Yesterday, I briefly met Dr. Robert C. and Rose Stebbins. Dr. Stebbins is 93 years old, an author, Emeritus Professor and expert on reptiles and amphibians of the western United States. For many years, I have used his various field guides and wondered about the man behind this specialized body of work. His most recently published book, Western Reptiles and Amphibians, 3rd Edition, is part of the Peterson Field Guides. The species illustrated in the 55 color plates are reproductions of his hundreds of paintings from live animals, and they truly bring forth the colors and striking beauty of these varied creatures. His species descriptions are organized, precise, and I am slowly learning to respect their density as I repeatedly refer to them while observing snake, frog, toad, or newt species through the seasons on the Dipper Ranch.

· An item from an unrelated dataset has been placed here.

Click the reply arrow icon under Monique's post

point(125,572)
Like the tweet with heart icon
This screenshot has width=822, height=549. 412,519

This week, the manager of our open space district mentioned that Dr. Stebbins would be visiting our office the next day and offered to introduce me. This is the only time I have ever been thankful to be stuck in the office on a spring day instead of having field work. I was excited and nervous, and remembered being a little girl bugging my dad with questions about flowers. That night, I fretted about selecting only a few questions to ask Dr. Stebbins out of the many mysteries I ponder at the Dipper Ranch. Late in the night, I finally decided I was going to ask him:
  • Do the eggs and aquatic larvae of coast range newts contain the neurotoxins that are found in the adult newts?
  • How long after hatching do the newt larvae transform into their terrestrial phase, first summer or second summer?
If there was time, I was going to ask him my current burning question:
  • Why do Pacific treefrog tadpoles have camouflage coloration, whereas western toad tadpoles are dark black and not camouflaged? Is it because the toad tadpoles already contain the foul-tasting substances found in skin glands of the adult toads and don't need to hide?
Dr. Stebbins was wearing a dandy field hat as he relaxed in the leather executive chair while his family and friends discussed where to go hiking. He was charming and patiently listened as I babbled on about how I used to be scared of snakes and now I find them fascinating. He very graciously signed my copy of his field guide.

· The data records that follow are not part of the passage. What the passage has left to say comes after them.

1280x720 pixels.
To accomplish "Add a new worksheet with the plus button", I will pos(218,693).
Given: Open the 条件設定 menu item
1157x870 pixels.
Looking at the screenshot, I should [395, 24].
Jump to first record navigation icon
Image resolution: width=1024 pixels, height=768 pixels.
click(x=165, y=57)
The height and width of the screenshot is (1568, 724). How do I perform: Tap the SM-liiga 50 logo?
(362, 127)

While speaking to his wife, Rose, I discovered that she is the artist who created a beautiful and accurate needlepoint rendition of a dragonfly hanging in this manager's office. I have spent many calming moments admiring this dragonfly and pretending that I was outside, while waiting for executive decrees and trying to grind through the boring administrative tasks it takes to protect natural lands.

I am embarrassed to admit that I didn't build up the courage to ask Dr. Stebbins any of my questions. So silly of me. I promise that the next time I am provided with such a unique opportunity, I will ask at least one question. I am grateful to have briefly met him. I am inspired by his work and how many people he has taught to observe the natural world around us.

<--- My dad and son discussing the physics of old farm equipment on the Dipper Ranch. ---

Teachers and education have been important in my life. My parents are both retired university science professors, and I have a brother, sister and niece who are teachers. I turn 50 years old in a few weeks, and my recent move to the Dipper Ranch has been a big change in my life. I am so grateful to have this opportunity to observe nature up close day after day. I am bursting with observations and questions and, thanks to the encouragement of my sister-teacher, I started the Dipper Blog 6 months ago to share these stories with more people.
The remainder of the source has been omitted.